The two-year yields broke above 3 percent for the first time since July 2002 as a drop in jobless claims and strong housing data bolstered expectations of higher official interest rates.

"We look for a hike at every meeting next year," Ram Bhagavatula, chief economist at RBS Financial Markets, told Reuters. That would bring rates to 4.25 percent by end-2005, a lot higher than the market has currently priced in.

Bonds dipped when initial jobless claims data showed a drop to 323,000 last week from 335,000 the previous week, suggesting some improvement in the labor market.

The losses were trimmed when a separate report showed orders for durable goods fell 0.4 percent in October, compared with forecasts of a 0.5 percent gain. However, that picture was balanced by sizable upward revisions to orders for September, which meant the report was not nearly as soft as it seemed.

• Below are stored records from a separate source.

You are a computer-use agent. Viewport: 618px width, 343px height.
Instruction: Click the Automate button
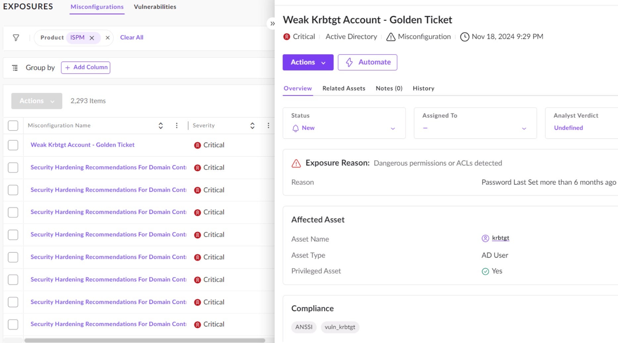pos(367,62)

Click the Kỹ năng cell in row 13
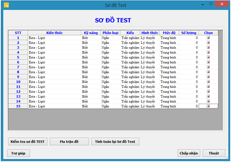[91, 96]
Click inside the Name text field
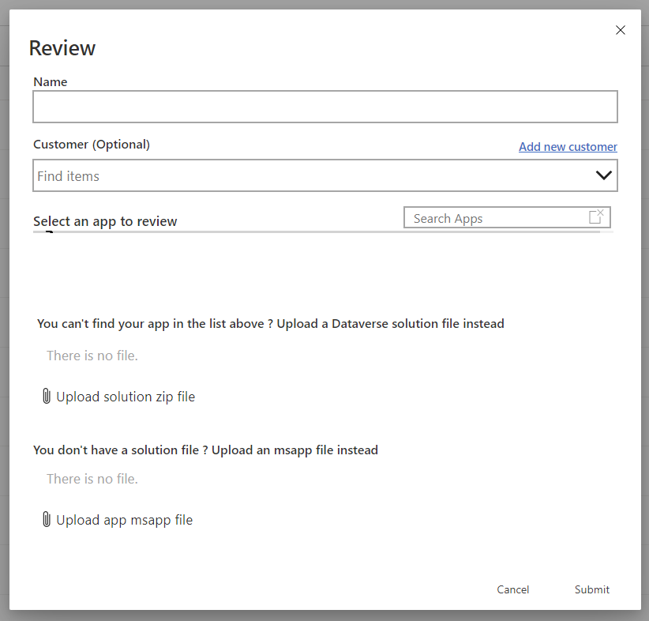This screenshot has width=649, height=621. coord(325,106)
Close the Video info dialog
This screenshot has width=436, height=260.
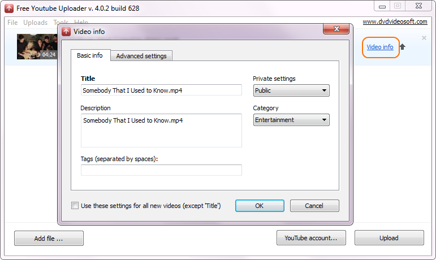[x=338, y=29]
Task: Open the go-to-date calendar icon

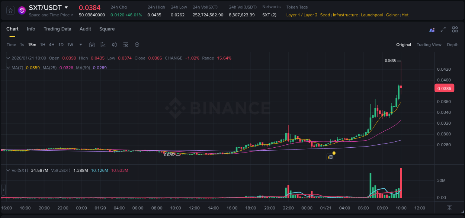Action: (92, 45)
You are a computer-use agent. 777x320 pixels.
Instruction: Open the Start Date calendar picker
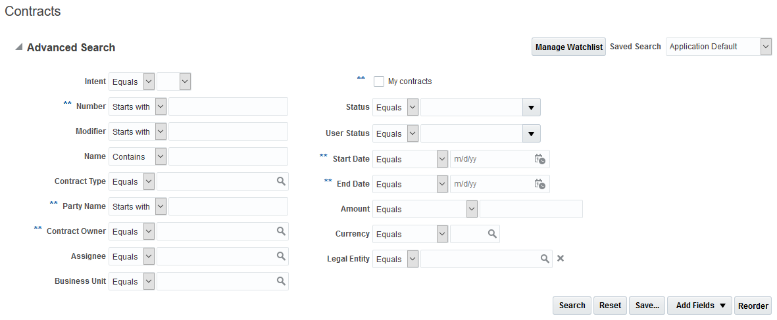(539, 159)
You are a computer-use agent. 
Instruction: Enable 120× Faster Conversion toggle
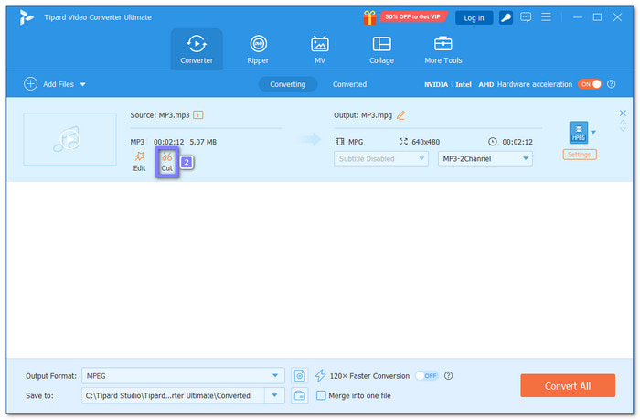click(426, 375)
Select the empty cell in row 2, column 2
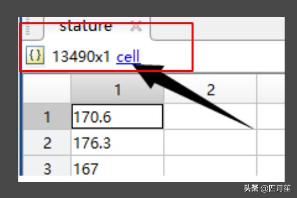 click(210, 143)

Analysts noted in particular that shipments of non-defense capital goods excluding aircraft, a proxy for current investment spending, rose a hefty 3.1 percent in October, while September was revised higher.

Housing investment also looked set to contribute to growth this quarter. Figures on new home sales for October showed annual sales running at a rate of 1.226 million, up from 1.224 million in September and well above forecasts of 1.20 million.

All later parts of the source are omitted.